Cursor AI Security: Known Vulnerabilities and What Developers Should Know

Cursor is the most popular AI coding tool for professional developers. It's fast, context-aware, and produces working code with impressive accuracy. But in 2025, security researchers found several serious vulnerabilities — not just in the code Cursor generates, but in the IDE itself.

Here's what's been discovered, what's been fixed, and what you should configure to use Cursor safely.

CVE-2025-54135: Remote Code Execution via MCP

The most serious Cursor vulnerability to date was dubbed "CurXecute" by Check Point Research. The attack chain: an attacker crafts a malicious Slack message. When Cursor's AI summarizes that message, it rewrites the user's MCP (Model Context Protocol) configuration files and executes arbitrary commands with the developer's full privileges.

This isn't a theoretical attack. Check Point demonstrated the full chain: malicious message to code execution in minutes. The vulnerability exploits Cursor's one-time approval model for MCPs — once you approve an MCP configuration, future modifications to its commands are trusted without additional validation.

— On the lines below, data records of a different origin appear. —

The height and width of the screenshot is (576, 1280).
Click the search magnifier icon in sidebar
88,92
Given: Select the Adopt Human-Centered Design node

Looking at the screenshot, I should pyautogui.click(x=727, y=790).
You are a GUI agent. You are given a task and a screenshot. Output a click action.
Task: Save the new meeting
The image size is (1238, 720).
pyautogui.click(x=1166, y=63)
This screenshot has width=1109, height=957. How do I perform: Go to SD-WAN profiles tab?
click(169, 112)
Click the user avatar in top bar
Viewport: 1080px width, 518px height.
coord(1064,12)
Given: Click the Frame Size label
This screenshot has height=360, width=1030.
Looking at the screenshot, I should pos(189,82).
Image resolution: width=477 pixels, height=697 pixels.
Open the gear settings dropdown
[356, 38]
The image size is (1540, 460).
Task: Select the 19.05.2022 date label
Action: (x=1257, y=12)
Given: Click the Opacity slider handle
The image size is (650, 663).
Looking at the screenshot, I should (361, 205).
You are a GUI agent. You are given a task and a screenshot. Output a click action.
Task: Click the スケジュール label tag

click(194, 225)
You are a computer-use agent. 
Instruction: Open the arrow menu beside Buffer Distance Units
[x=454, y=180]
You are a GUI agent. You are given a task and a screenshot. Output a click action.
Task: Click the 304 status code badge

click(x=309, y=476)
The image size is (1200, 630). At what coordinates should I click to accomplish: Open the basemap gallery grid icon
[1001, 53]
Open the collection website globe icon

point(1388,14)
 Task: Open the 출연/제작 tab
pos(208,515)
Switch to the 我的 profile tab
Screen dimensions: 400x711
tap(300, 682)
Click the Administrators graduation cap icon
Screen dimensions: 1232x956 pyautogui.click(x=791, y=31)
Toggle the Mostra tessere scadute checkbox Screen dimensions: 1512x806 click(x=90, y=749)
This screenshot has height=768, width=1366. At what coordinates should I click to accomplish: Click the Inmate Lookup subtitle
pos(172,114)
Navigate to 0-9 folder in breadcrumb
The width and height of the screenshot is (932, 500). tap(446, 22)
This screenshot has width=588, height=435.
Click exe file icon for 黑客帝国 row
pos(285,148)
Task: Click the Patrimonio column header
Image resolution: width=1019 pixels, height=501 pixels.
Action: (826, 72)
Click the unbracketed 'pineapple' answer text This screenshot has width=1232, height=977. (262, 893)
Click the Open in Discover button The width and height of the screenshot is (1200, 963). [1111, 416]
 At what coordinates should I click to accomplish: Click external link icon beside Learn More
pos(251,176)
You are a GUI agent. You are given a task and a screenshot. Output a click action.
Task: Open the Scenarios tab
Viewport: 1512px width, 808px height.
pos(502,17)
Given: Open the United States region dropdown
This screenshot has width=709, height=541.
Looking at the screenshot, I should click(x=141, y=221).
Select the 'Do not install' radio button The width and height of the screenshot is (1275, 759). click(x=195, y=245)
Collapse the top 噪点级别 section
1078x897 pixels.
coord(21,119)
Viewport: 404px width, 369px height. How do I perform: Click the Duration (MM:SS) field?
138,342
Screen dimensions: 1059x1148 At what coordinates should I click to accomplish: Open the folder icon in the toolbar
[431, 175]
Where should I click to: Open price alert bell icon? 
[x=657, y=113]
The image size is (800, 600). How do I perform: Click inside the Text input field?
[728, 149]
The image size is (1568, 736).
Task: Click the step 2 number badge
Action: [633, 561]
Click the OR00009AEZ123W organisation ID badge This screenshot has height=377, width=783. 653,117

Workspace Trust Is Disabled by Default

Imperva's research revealed that Cursor ships with VS Code's Workspace Trust feature disabled. This means when you open a repository, Cursor will execute pre-defined tasks from the project folder without any warning. A malicious repository can include task definitions that run arbitrary commands the moment you open the project.

This is a deliberate trade-off Cursor made for convenience — workspace trust prompts are annoying and most developers just click "Trust" anyway. But it means cloning an untrusted repository in Cursor is genuinely dangerous. The fix is simple: enable Workspace Trust in settings.

Malicious npm Packages Targeting Cursor Users

SecurityWeek reported three malicious npm packages specifically targeting Cursor users on macOS. The packages posed as developer tools for Cursor and deployed a backdoor that could steal credentials and execute commands.

This isn't a vulnerability in Cursor itself, but it shows that Cursor's popularity has made it a target. Attackers are building social engineering campaigns specifically around the Cursor ecosystem. When you install extensions or packages that claim to enhance Cursor, verify the publisher and check download counts.

The Code Cursor Generates

Beyond the IDE vulnerabilities, there's a separate question: is the code Cursor generates secure? Cursor's strength — deep project context awareness — actually creates a specific risk pattern. Because it generates complex, working code quickly, developers trust it more and review it less than output from other AI tools.

The patterns seen in Cursor-generated code are consistent with other AI tools but amplified by volume: API routes without authorization checks, verbose error responses that leak internals to production, validation that exists in React components but not in the API handler, and default framework configurations shipped unchanged.

What to Configure Right Now

If you're using Cursor, these settings changes take two minutes and address the known attack vectors:

• Enable Workspace Trust: Settings > search "trust" > enable "Security: Workspace Trust Enabled". This prevents auto-execution of tasks from untrusted repositories
• Disable auto-run for MCP commands: this ensures AI-generated terminal commands require your approval before executing
• Audit your MCP configurations: check .cursor/mcp.json for any servers you don't recognize
• Don't install unverified Cursor-specific npm packages — verify publisher, check downloads, read the source
• Treat Cursor's code output as a first draft that needs security review, not production-ready code

The Bigger Picture

Cursor is arguably the best AI coding tool available. It's also the most targeted, because its user base is professional developers with access to production systems and source code. The IDE-level vulnerabilities (MCP poisoning, workspace trust) are more concerning than the code generation issues because they can give attackers direct access to your development environment.

Cursor has been responsive to disclosed vulnerabilities and has patched issues after disclosure. But the attack surface of an AI-powered IDE is fundamentally larger than a traditional editor. Keep Cursor updated, configure the security settings above, and scan the code it generates before shipping.